Exercise brief: Change "Instruction" to "Command" in the stretch of material from the line containing "Where should I click to: Click the" through the line containing "pos(42,131)". Return only those lines, with everything else unchanged and the pictures left out.

Records provided:
"""
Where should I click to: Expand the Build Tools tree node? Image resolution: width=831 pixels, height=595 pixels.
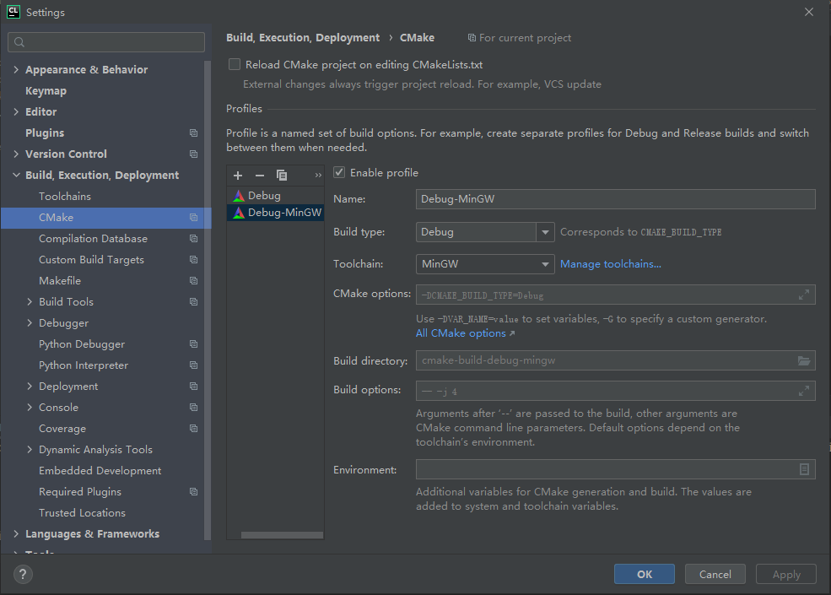(30, 302)
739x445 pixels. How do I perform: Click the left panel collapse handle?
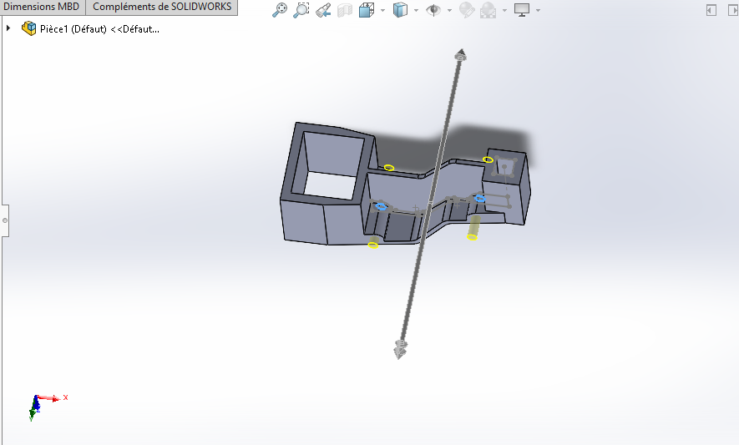[x=4, y=221]
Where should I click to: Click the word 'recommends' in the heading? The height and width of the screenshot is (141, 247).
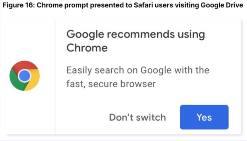point(141,34)
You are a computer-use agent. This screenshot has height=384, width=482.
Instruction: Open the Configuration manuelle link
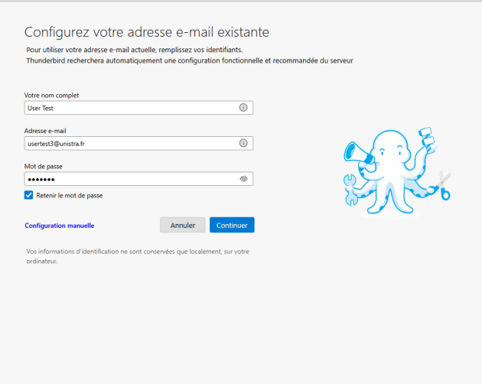tap(59, 226)
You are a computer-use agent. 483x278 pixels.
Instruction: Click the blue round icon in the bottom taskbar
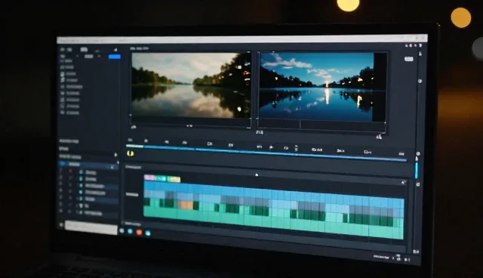pos(130,231)
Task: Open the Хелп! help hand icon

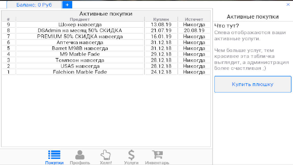Action: pyautogui.click(x=106, y=155)
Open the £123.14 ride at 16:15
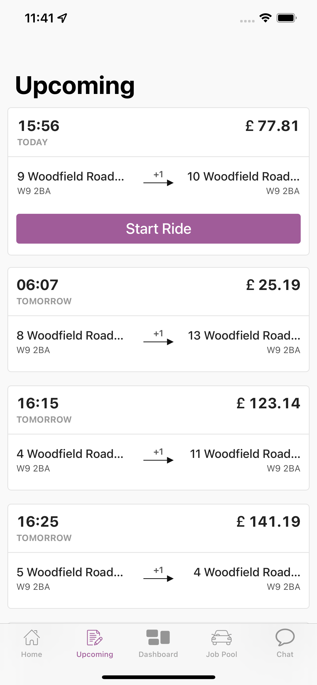The width and height of the screenshot is (317, 685). pyautogui.click(x=158, y=438)
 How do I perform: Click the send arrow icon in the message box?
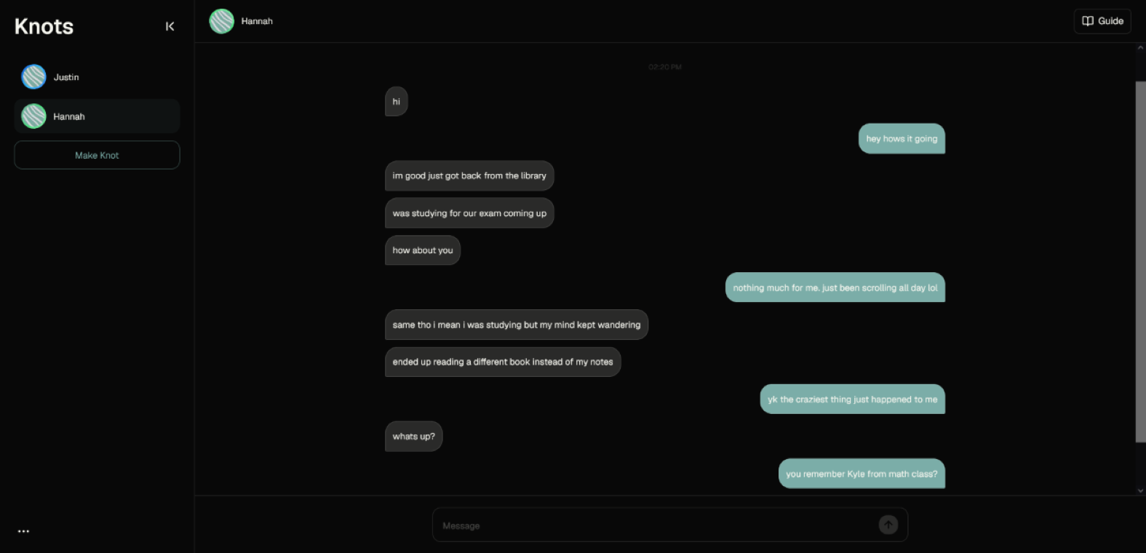point(888,525)
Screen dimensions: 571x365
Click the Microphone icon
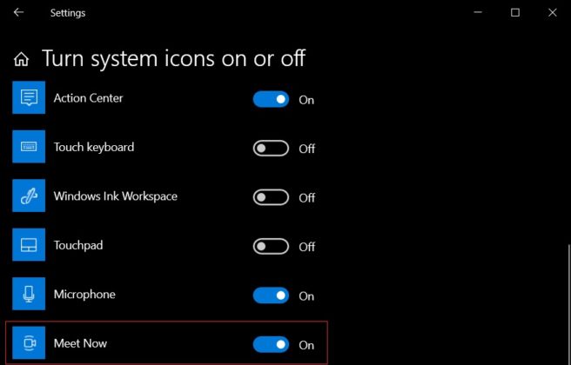28,295
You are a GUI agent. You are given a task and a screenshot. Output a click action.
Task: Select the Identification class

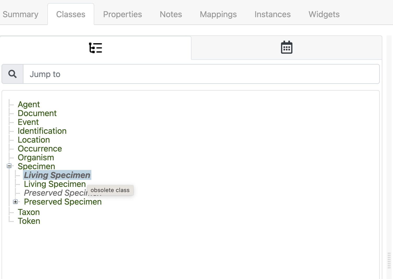pos(42,131)
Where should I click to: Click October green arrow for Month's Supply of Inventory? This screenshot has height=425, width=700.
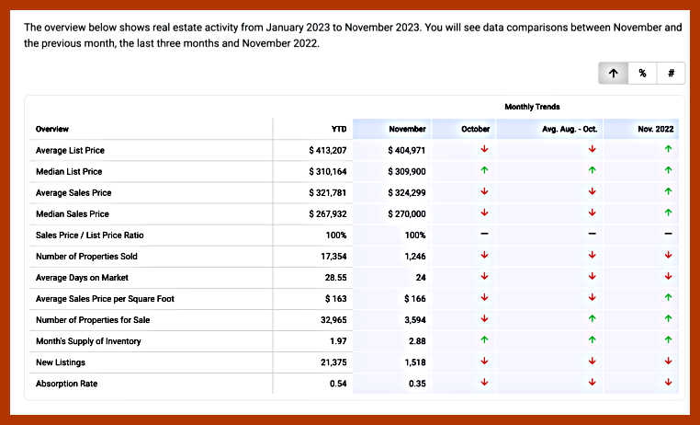click(484, 340)
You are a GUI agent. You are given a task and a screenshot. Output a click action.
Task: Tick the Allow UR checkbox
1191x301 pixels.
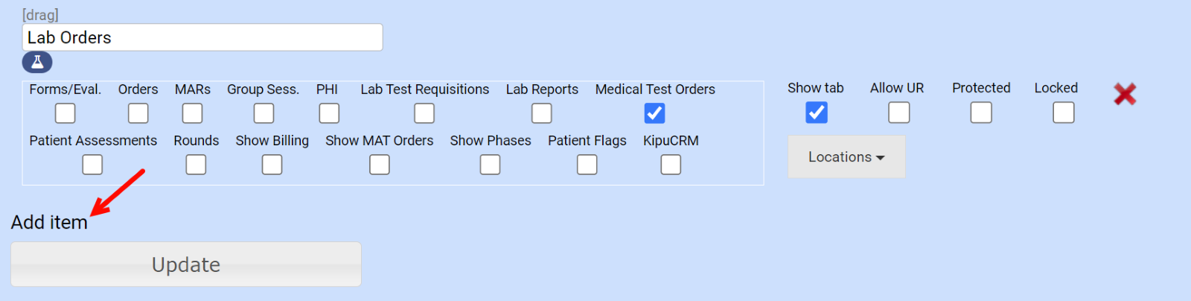pyautogui.click(x=899, y=113)
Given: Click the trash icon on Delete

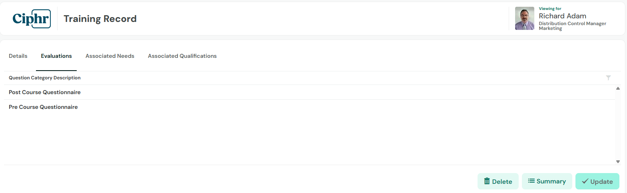Looking at the screenshot, I should (x=487, y=181).
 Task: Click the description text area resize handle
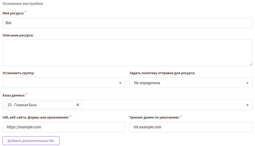[251, 64]
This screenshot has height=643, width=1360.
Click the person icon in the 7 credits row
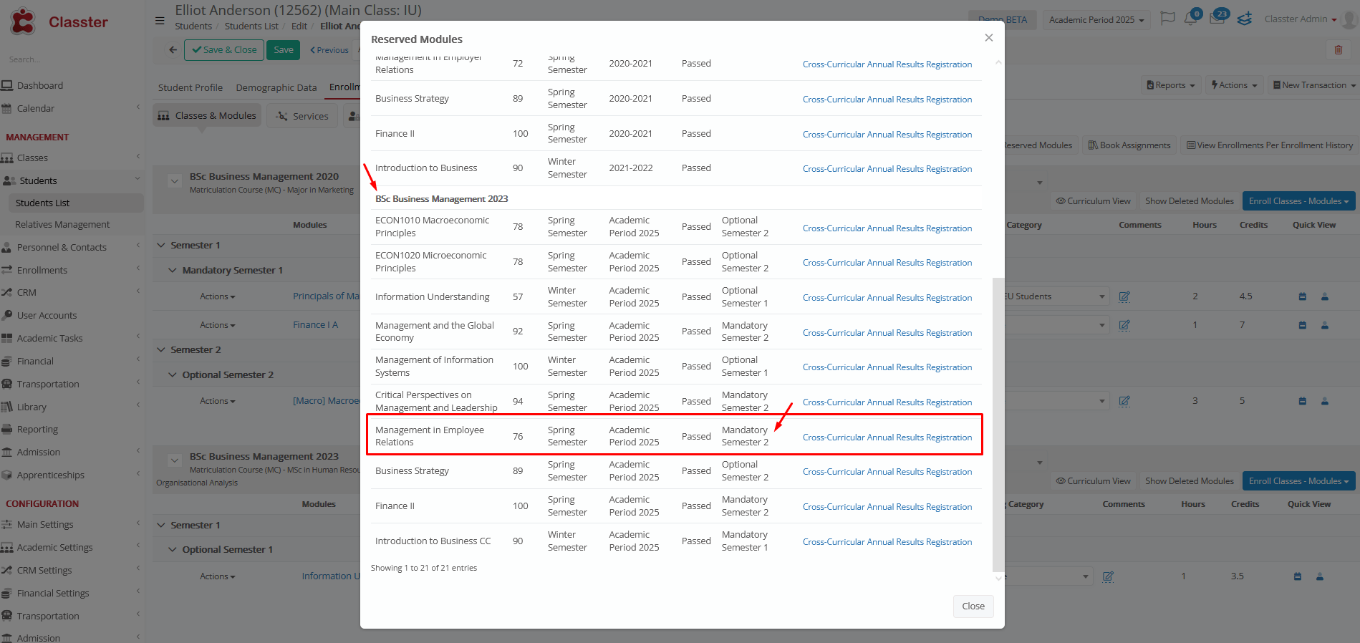pos(1325,325)
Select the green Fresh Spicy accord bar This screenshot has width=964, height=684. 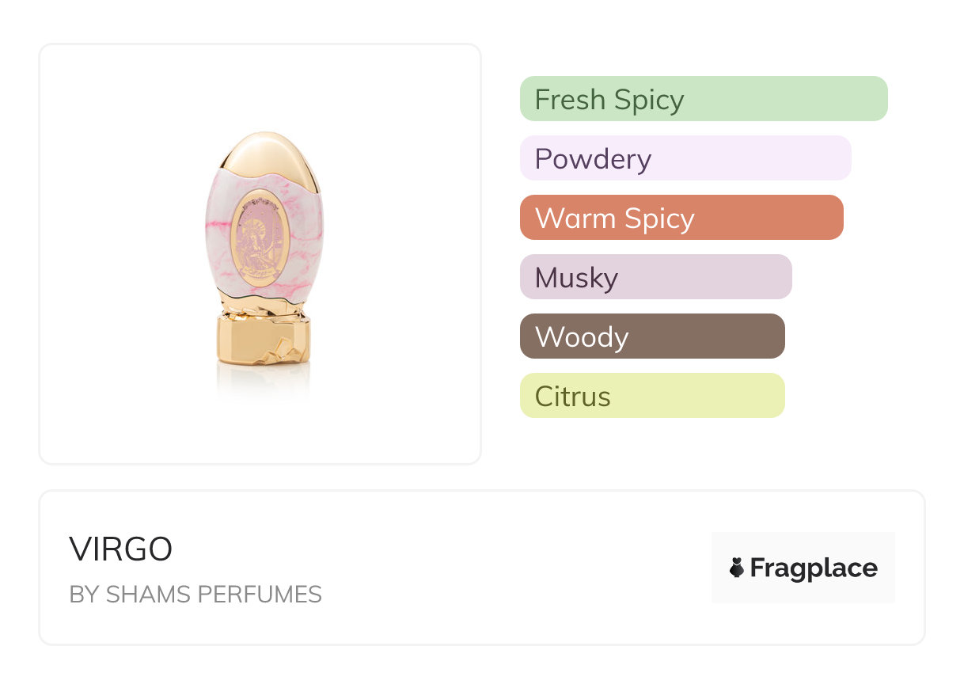tap(703, 99)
"""
Task output:
Where should I click to: Click the word 'recommends' in the heading? The height and width of the screenshot is (141, 247).
point(141,34)
You are a computer-use agent. This screenshot has height=384, width=482.
Command: Open the Configuration manuelle link
tap(59, 226)
You are a computer-use agent. 483x278 pixels.
Command: Click the blue round icon in the bottom taskbar
pos(130,231)
Task: Open the Хелп! help hand icon

Action: pyautogui.click(x=106, y=155)
Open the £123.14 ride at 16:15
The width and height of the screenshot is (317, 685). pyautogui.click(x=158, y=438)
 How do I perform: Click the send arrow icon in the message box?
point(888,525)
Screen dimensions: 571x365
Click the Microphone icon
28,295
You are a GUI agent. You are given a task and a screenshot. Output a click action.
Task: Select the Identification class

pos(42,131)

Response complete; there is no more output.